### Written problem 1:
In the Senilità film summary, switch "vivacious" to "lively" and write out everything from "He meets the" down to "reduce her naivety.".

Senilità (released in North America as Careless) is a 1962 Italian film. It stars Claudia Cardinale and Anthony Franciosa, and is based on the novel Senilità by Italo Svevo.

Plot
Approaching 40, Emilio (Anthony Franciosa), has lived among ideas and books, and is looking for a short-term relationship with no responsibilities. He seeks to emulate his friend Stefano (a successful womanizer) (Philippe Leroy) and tales of adventure that he has read about in books, but not experienced.

He meets the younger Angiolina (Claudia Cardinale), a beautiful and vivacious lady, whom he perceives as free and innocent. He will educate her in the ways of the world and reduce her naivety.

He happily tells his sister, Amalia (Betsy Blair), with whom he lives, of the encounter. She tells him not to do anything stupid, and asks if the lady is honest.

### Record excerpts:

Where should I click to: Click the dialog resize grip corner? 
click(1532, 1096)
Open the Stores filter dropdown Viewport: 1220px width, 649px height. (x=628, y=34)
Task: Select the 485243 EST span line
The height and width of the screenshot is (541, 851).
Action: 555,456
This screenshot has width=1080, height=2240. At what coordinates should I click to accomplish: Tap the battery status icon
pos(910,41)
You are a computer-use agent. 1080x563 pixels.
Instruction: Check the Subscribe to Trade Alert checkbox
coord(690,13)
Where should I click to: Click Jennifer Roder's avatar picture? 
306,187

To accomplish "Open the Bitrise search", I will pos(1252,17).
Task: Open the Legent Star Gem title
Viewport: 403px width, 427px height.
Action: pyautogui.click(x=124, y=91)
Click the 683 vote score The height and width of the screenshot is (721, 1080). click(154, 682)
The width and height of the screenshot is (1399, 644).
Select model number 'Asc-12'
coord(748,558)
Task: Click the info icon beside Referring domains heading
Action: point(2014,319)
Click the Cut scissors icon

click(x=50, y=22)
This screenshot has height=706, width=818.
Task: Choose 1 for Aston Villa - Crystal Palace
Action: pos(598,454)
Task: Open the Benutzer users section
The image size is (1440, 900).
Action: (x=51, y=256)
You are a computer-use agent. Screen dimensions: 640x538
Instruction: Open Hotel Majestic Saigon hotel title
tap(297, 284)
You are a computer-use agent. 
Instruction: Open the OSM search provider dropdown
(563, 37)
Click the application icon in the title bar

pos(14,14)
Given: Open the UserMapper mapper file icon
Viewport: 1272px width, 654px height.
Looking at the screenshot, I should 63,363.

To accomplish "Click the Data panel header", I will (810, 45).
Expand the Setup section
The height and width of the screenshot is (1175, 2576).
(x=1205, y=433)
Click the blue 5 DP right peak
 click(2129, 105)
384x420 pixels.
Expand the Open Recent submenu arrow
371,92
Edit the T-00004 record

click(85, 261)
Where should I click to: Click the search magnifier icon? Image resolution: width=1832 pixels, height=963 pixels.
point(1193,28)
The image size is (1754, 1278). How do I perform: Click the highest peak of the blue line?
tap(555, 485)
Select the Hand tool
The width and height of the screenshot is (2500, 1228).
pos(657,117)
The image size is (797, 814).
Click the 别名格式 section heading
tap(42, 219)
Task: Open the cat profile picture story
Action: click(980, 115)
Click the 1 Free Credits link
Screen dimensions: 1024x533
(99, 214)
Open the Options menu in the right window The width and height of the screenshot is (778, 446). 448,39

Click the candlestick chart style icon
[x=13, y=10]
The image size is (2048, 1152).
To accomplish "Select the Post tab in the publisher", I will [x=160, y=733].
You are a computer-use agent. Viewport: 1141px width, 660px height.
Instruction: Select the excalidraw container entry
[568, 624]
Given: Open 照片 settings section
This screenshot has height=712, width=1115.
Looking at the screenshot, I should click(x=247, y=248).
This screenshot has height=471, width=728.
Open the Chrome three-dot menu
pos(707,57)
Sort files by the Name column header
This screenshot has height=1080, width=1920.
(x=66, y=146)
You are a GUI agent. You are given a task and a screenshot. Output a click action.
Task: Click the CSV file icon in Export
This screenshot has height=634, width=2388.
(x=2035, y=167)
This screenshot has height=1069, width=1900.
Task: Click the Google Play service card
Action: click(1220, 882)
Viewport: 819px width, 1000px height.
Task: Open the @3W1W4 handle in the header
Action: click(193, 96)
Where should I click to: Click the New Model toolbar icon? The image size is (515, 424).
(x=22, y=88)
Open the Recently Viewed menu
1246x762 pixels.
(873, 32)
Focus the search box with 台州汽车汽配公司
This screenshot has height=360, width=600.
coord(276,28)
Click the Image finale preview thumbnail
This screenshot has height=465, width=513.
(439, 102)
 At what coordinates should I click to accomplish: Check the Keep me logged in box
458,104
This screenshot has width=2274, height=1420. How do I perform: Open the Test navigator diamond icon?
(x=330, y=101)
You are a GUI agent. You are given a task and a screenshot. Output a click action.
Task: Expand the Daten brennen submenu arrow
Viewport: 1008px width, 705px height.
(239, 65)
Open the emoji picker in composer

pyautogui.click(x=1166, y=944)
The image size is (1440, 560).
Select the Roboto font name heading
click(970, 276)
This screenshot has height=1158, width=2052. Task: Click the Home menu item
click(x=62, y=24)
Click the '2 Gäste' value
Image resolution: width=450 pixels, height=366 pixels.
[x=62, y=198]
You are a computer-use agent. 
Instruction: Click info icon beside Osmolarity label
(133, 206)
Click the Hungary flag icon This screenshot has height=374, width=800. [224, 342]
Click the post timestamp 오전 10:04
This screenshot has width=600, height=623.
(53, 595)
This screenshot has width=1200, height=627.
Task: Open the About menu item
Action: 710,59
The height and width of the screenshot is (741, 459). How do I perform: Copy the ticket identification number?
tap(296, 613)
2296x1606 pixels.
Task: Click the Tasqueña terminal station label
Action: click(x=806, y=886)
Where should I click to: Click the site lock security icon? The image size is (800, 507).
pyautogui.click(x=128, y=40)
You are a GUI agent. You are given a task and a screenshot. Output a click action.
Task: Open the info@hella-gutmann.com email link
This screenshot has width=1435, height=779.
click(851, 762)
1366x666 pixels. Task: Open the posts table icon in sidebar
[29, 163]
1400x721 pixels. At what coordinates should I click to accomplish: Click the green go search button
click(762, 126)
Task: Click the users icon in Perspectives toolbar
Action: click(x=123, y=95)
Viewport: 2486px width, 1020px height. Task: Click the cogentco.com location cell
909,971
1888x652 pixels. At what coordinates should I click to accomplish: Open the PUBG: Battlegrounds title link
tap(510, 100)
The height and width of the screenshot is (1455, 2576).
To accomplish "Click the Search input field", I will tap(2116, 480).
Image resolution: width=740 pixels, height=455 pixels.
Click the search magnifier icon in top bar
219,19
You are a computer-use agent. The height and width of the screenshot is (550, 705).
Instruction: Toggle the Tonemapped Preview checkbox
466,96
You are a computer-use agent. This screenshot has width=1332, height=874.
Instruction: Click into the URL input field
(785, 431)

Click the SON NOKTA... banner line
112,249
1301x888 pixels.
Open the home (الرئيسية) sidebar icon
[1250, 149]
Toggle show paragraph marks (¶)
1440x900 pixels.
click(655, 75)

### Written problem 2:
Convert the rows, everything from the line containing "1888x652 pixels. At" down to the line containing "will tap(2116, 480).", into a JSON list of strings with one string per line and no blank lines.

### Complete output 1:
He meets the younger Angiolina (Claudia Cardinale), a beautiful and lively lady, whom he perceives as free and innocent. He will educate her in the ways of the world and reduce her naivety.

### Complete output 2:
[
  "1888x652 pixels. At what coordinates should I click to accomplish: Open the PUBG: Battlegrounds title link",
  "tap(510, 100)",
  "The height and width of the screenshot is (1455, 2576).",
  "To accomplish \"Click the Search input field\", I will tap(2116, 480)."
]